Hobbes avait dessiné la trajectoire de l'individualisme concurrentiel et de son identité finale avec ce qui est apparemment son contraire mais en réalité l'aboutissement de sa logique interne : la dictature totalitaire, même si elle prend des formes politiquement plus voilées, mais économiquement tout aussi efficaces et tyranniques, d'une entreprise d'hégémonie mondiale sous la forme du monothéisme du marché.

Après lui John Locke (1632-1704) pour lequel la justice est essentiellement la protection de la propriété, continuera l'élaboration de la doctrine avec son Essai sur l'entendement humain, ébauché à partir de 1671 et publié en 1683.

Entre ces deux dates, toute l'expérience d'une vie d'économiste et de politicien : d'abord de conseiller du Garde des sceaux Somers, puis chancelier de l'Echiquier (Ministre des finances) il est nommé, en 1698, membre du Conseil du commerce et des plantations. En 1694 était créée la Banque d'Angleterre sous la direction de Lord Montagu, chef du Parti vénitien et nouveau Ministre des finances (Chancelier de l'Echiquier), qui sera, plus tard, ambassadeur à Venise.

Locke devient alors le propagandiste de la Banque en faisant l'éloge de l'usure, nécessaire pour des Etats fondés sur l'accumulation de la monnaie. La spéculation a désormais le champ libre comme défense de la propriété: l'homme valant ce qu'il gagne, le contrat social se fonde sur le droit, pour le possédant, d'entrer dans le jeu de la Banque transformée en casino.

Locke, nommé Commissaire royal du commerce et des colonies, lutte avec acharnement pour limiter les droits des colonies anglaises d'Amérique (accordés, avant lui, par une Charte royale) afin que leur économie soit étroitement soumise à celle de la métropole, qu'il leur soit interdit de manufacturer des marchandises.

* _EXTRAIT SOURCE_:

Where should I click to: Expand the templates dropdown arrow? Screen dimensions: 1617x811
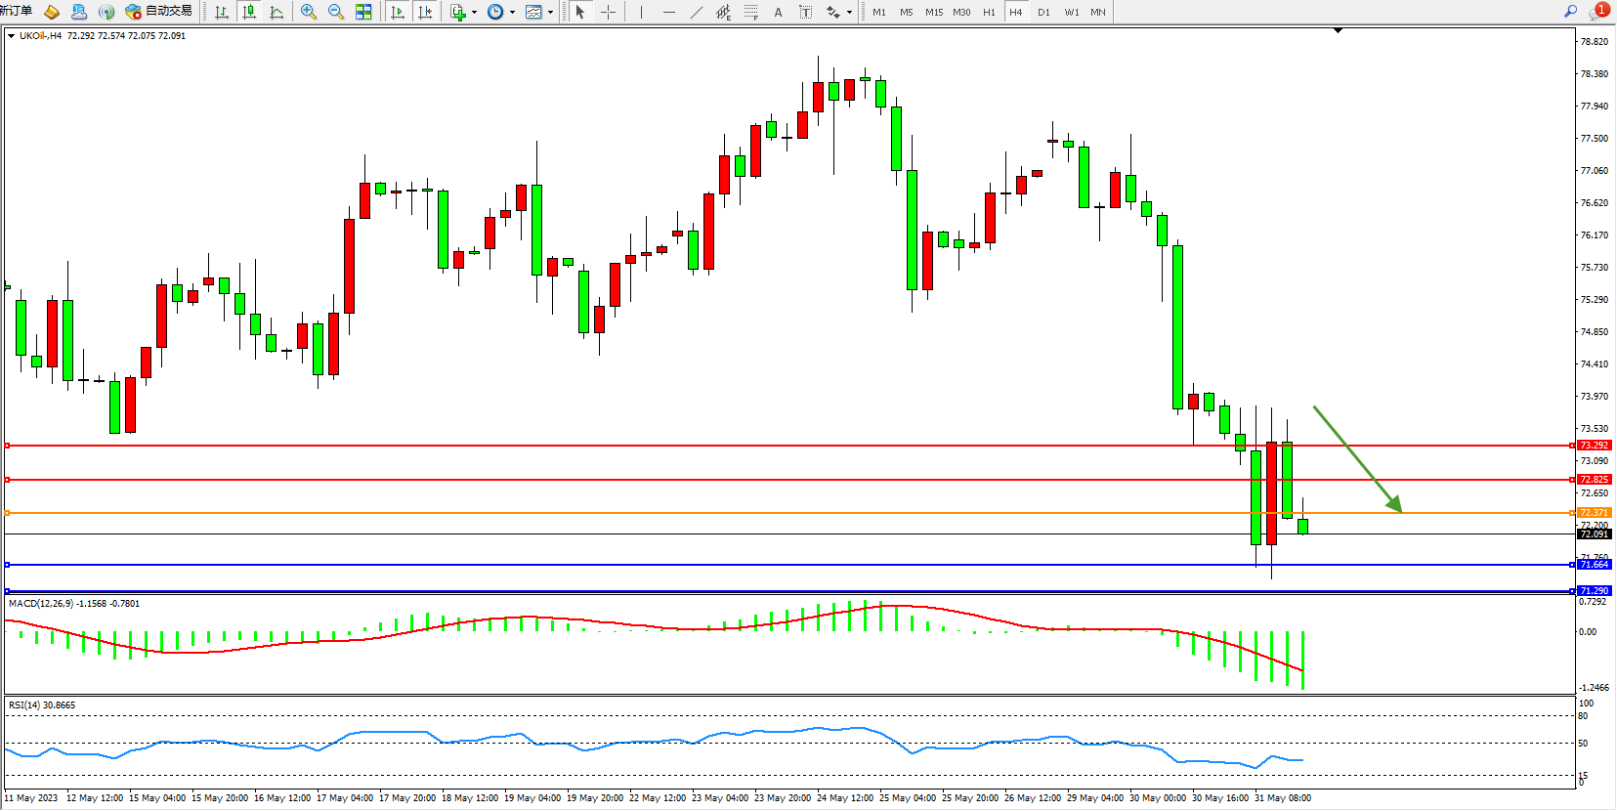(x=550, y=13)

* _CONSIGNE A_:
Dans le passage sur Hobbes et Locke, recopiez le texte depuis « Entre ces deux » jusqu'à « ambassadeur à Venise. » inclus, en remplaçant « Ministre des finances » par « Ministre du Trésor ».
* _CONSIGNE B_:
Relevez toutes les années mentionnées dans le passage sur Hobbes et Locke.
* _CONSIGNE C_:
Poursuivez le passage sur Hobbes et Locke à partir de sa dernière phrase.

* _RÉPONSE ATTENDUE A_:
Entre ces deux dates, toute l'expérience d'une vie d'économiste et de politicien : d'abord de conseiller du Garde des sceaux Somers, puis chancelier de l'Echiquier (Ministre du Trésor) il est nommé, en 1698, membre du Conseil du commerce et des plantations. En 1694 était créée la Banque d'Angleterre sous la direction de Lord Montagu, chef du Parti vénitien et nouveau Ministre du Trésor (Chancelier de l'Echiquier), qui sera, plus tard, ambassadeur à Venise.

* _RÉPONSE ATTENDUE B_:
1632, 1704, 1671, 1683, 1698, 1694

* _RÉPONSE ATTENDUE C_:
Une telle politique ne pouvait reposer que sur une conception animale de l'homme, mû par son seul intérêt. L'esprit n'y avait point de place : il était donc réduit à une table rase (tabula rasa), vide destiné à être rempli par les perceptions sensibles constituant la seule réalité. La variante religieuse apportée par l'évêque Berkeley (1685-1753) ne change rien à la conception centrale du rôle passif de l'esprit dans cette philosophie de l'être : nous ne pouvons connaître que nos perceptions sensibles ( esse est percipi : être c'est être perçu.). Les sensations restant donc données. Non par la matière, mais, chez Berkeley, par Dieu, toujours par réception passive, sans acte humain.

En vain lutta Leibiniz (1646-1716) contre cet empirisme et ce solipsisme (nom noble, philosophique, de l'égoïsme) lorsqu'il fut en Angleterre le protégé de la Reine Anne. Dans son Essai Sur les notions de droit et de justice. (1693) il définissait l'amour : " préférer le bonheur de l'autre au sien propre. ". Toute sa philosophie, où chaque parcelle de la réalité (la monade) est une réalité vivante et active, liée à tous les autres êtres, présents en elle, jusqu'aux confins du monde, était le contre pied exact de cet empirisme positiviste d'une société mercantile et impériale.

En Angleterre même, Jonathan Swlft reprit de Leibiniz la critique de l'empirisme solipsiste qu'il ridiculisa dans son Essai sur la folie et, en 1696, dans son Conte du tonneau. Il fit, dans son Voyage de Gulliver, une satire mordante de la société anglaise. Mais, à la mort de la Reine Anne, en 1714, Leibiniz fut écarté de la Cour et Swift dut s'enfuir en Irlande, son pays natal, où, comme doyen de la Cathédrale Saint Patrick à Dublin (où l'avait nommé la Reine Anne), il devint, en 1720, le chef politique de la lutte de l'Irlande pour la liberté de l'homme contre le désert spirituel de l'empirisme anglais et du mécanisme cartésien, et pour la souveraineté nationale contre la domination anglaise.

Après cette défaite de ceux qui voulaient défendre l'homme contre l'écrasement de l'empirisme (et du libéralisme économique dont il était le fondement), le système dévastateur de l'humanité put reprendre sa course.

De 1721 à 1742, le maître emblématique de cette Angleterre fut Edmond Walpole. Significativement Walpole, emprisonné à la Tour de Londres en 1712, pour corruption, devient Chancelier de l'échiquier (Ministre des finances) en 1715.

Il fut mêlé à l'Affaire des mers du Sud (South Sea Bubble), (où la Banque d'Angleterre avait couvert les spéculateurs de la Compagnie des mers du Sud qui conduisirent à la faillite retentissante de 1720.)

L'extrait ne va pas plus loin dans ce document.